**OBJETIVO DEL EJERCICIO**
Cuenta las líneas de los datos siguientes que contienen la cadena "header", distinguiendo entre mayúsculas y minúsculas. Escribe solo el número.

**DATOS PROPORCIONADOS**
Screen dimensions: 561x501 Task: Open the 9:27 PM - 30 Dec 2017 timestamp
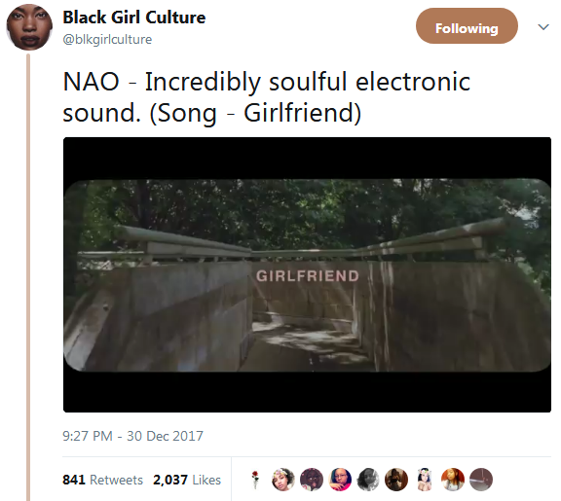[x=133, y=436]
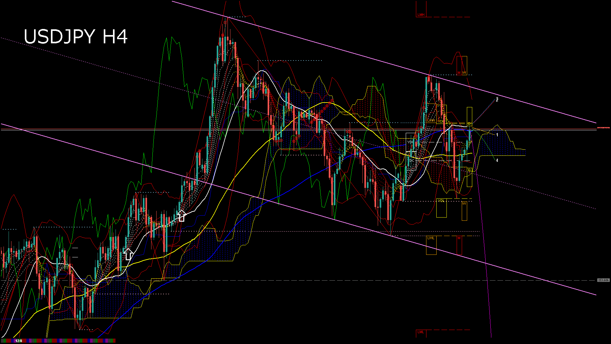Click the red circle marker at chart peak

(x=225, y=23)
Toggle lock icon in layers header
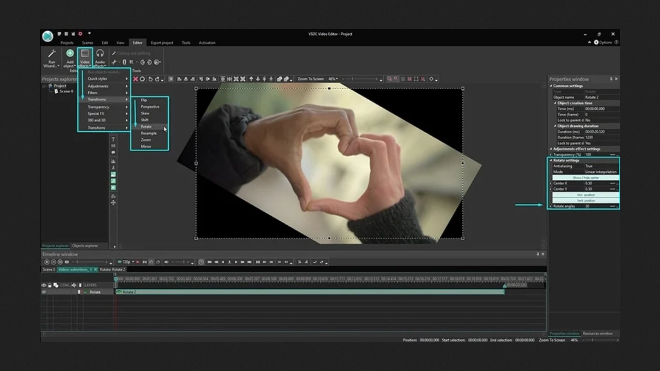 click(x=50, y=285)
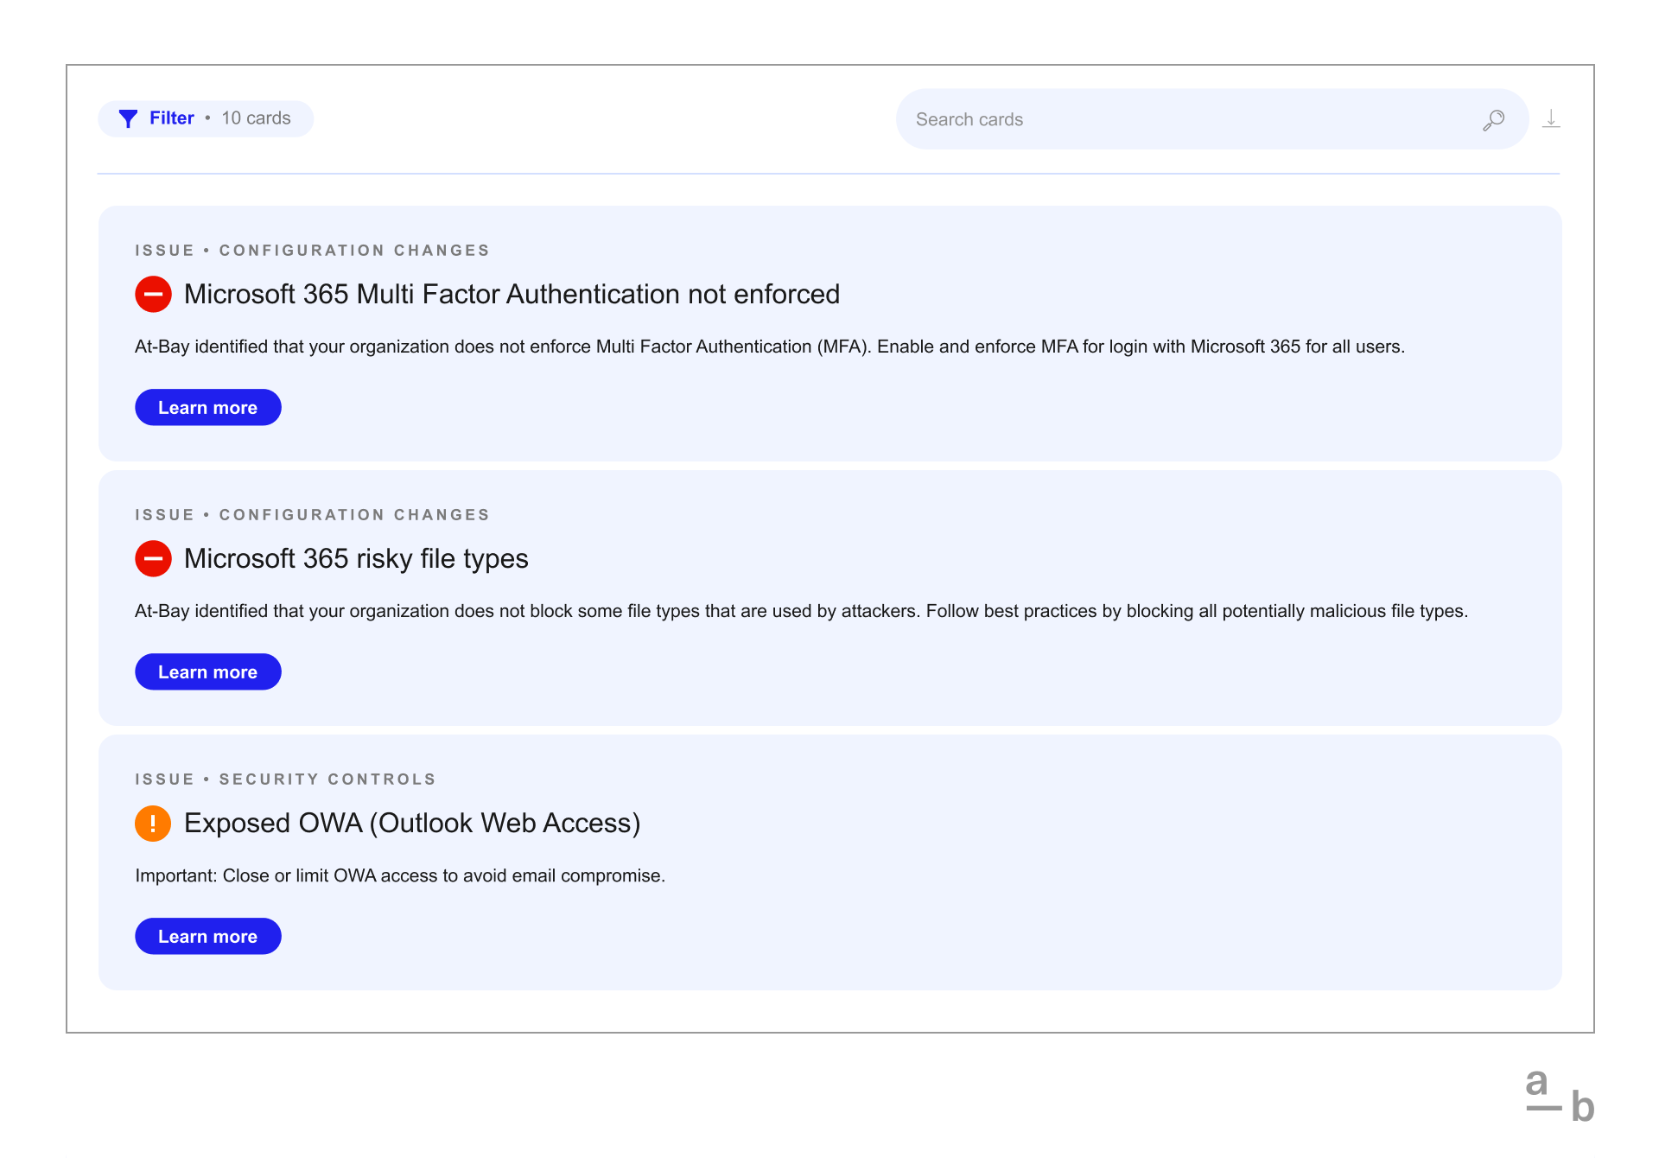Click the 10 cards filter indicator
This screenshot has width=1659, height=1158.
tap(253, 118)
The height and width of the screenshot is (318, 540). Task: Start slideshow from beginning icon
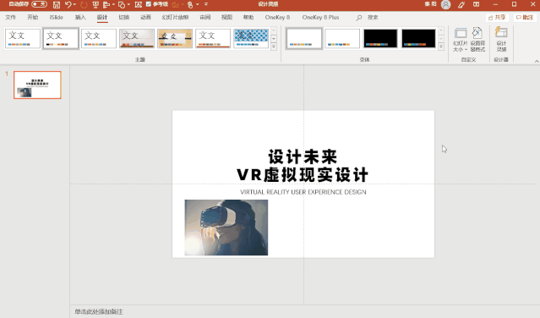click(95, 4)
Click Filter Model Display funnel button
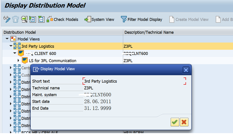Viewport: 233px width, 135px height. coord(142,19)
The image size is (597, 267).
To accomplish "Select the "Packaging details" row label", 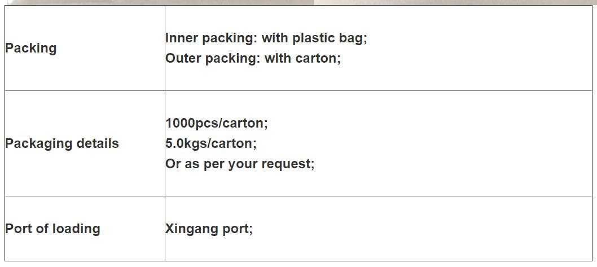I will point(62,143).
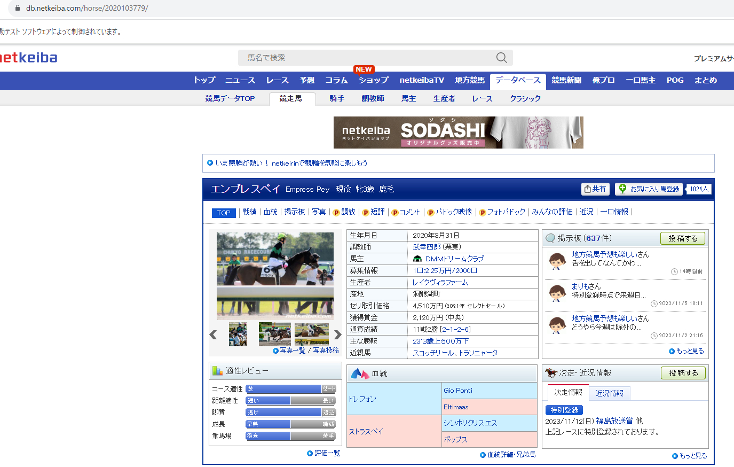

...

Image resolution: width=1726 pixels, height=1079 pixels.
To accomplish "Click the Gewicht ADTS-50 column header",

**RESULTADO DEL EJERCICIO**
2